# TT Roadster



## bigrichw (Feb 8, 2009)

Hello all

I have just bought a 2002 Roadster 225. It has 44000 miles, and was last serviced 2007...

What would you recommend having done to it, service wise - also will the cambelt need replacing.

Furthermore, the hood could do with a good clean - any ideas?

Finally the climate control temp knob has broken - where can these be purchased from?

Thanks all, and I look forward to hearing from you

Regards


----------



## jammyd (Oct 11, 2008)

Hello,

I can not answer any of your questions, but thought I would welcome you to the forum anyway


----------



## Mike753TT (Jan 2, 2008)

If the cambelt hasn't been changed, it will need changing also get the water pump done at the same time.

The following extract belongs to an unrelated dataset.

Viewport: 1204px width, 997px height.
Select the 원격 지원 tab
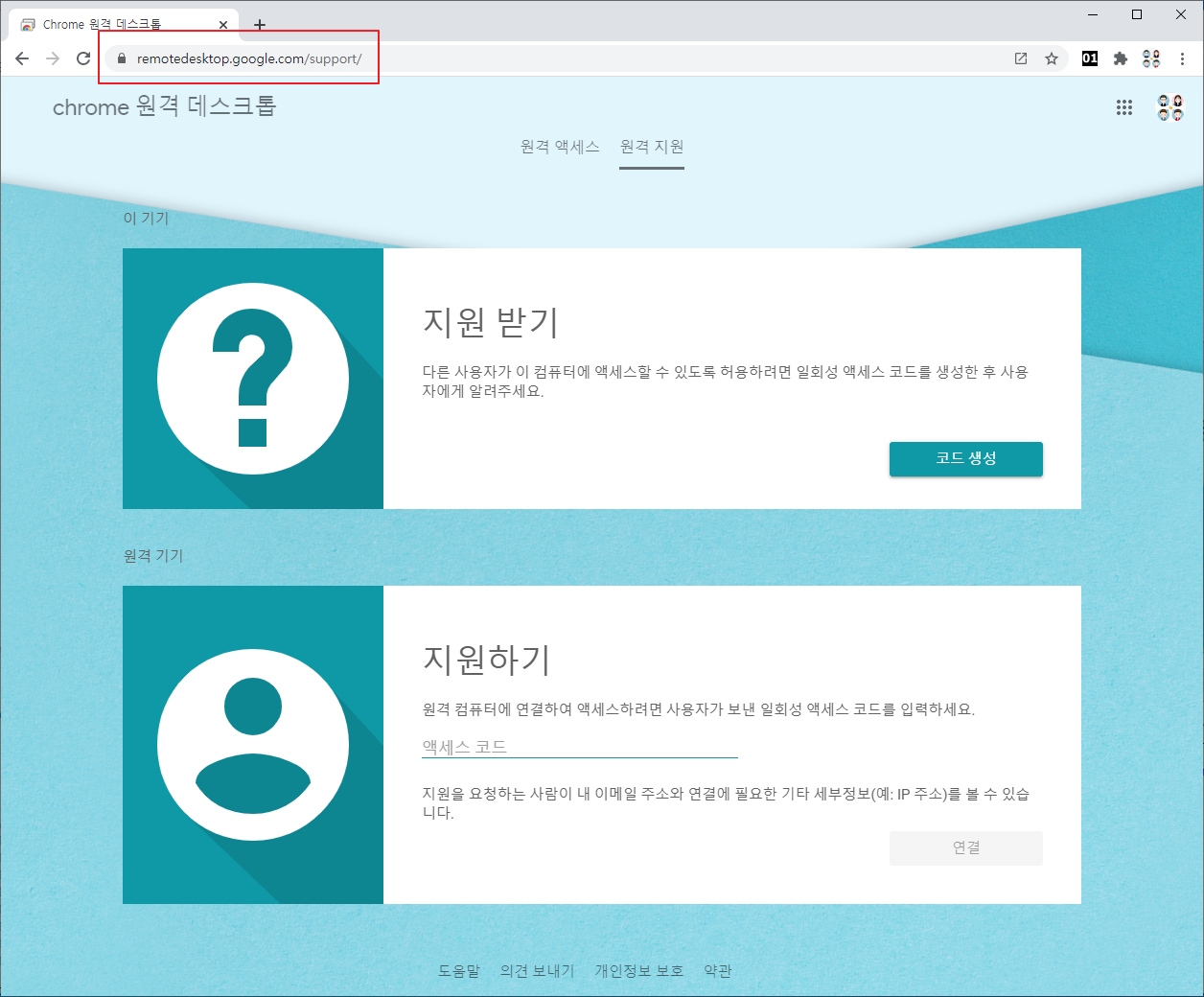click(x=652, y=147)
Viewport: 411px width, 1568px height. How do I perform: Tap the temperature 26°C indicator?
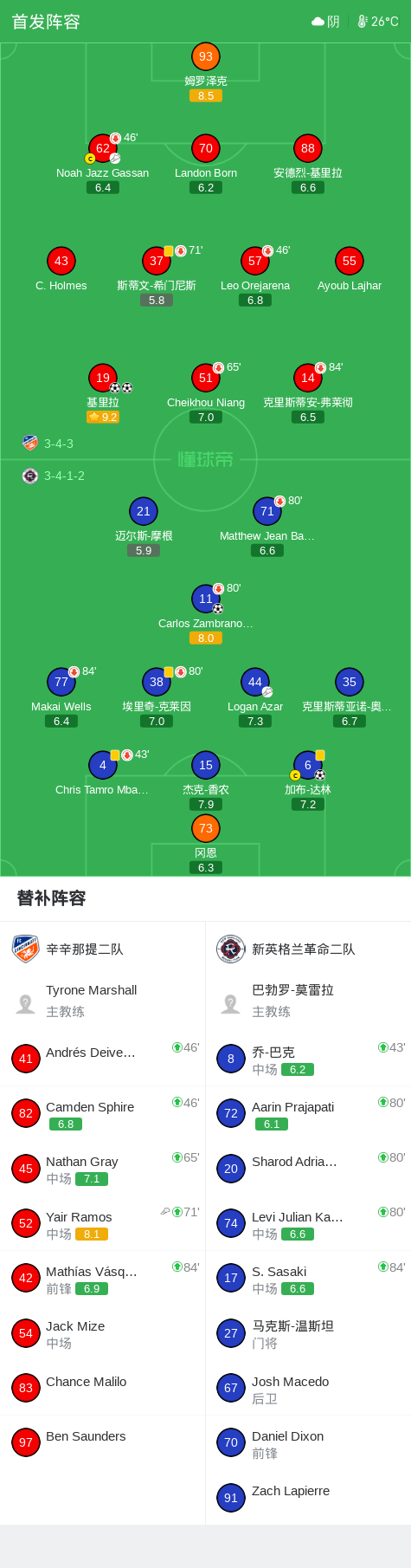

On the hood, go to the cleaning section great solution there using Johnson's baby cleaner and fabsil :wink: Welcome to the forum


----------



## Wallsendmag (Feb 12, 2004)

Welcome to the forum


----------



## YELLOW_TT (Feb 25, 2004)

Welcome nest step join the TTOC www.ttoc.co.uk


----------



## malstt (Apr 18, 2007)

Welcome to the forum 8)


----------



## TTitan (May 11, 2007)

Welcome!!!

Call the TT shop about the knob...

See teh show and shine about how to clean the hood. Either info is posted or jsut post your question.

TTItan


----------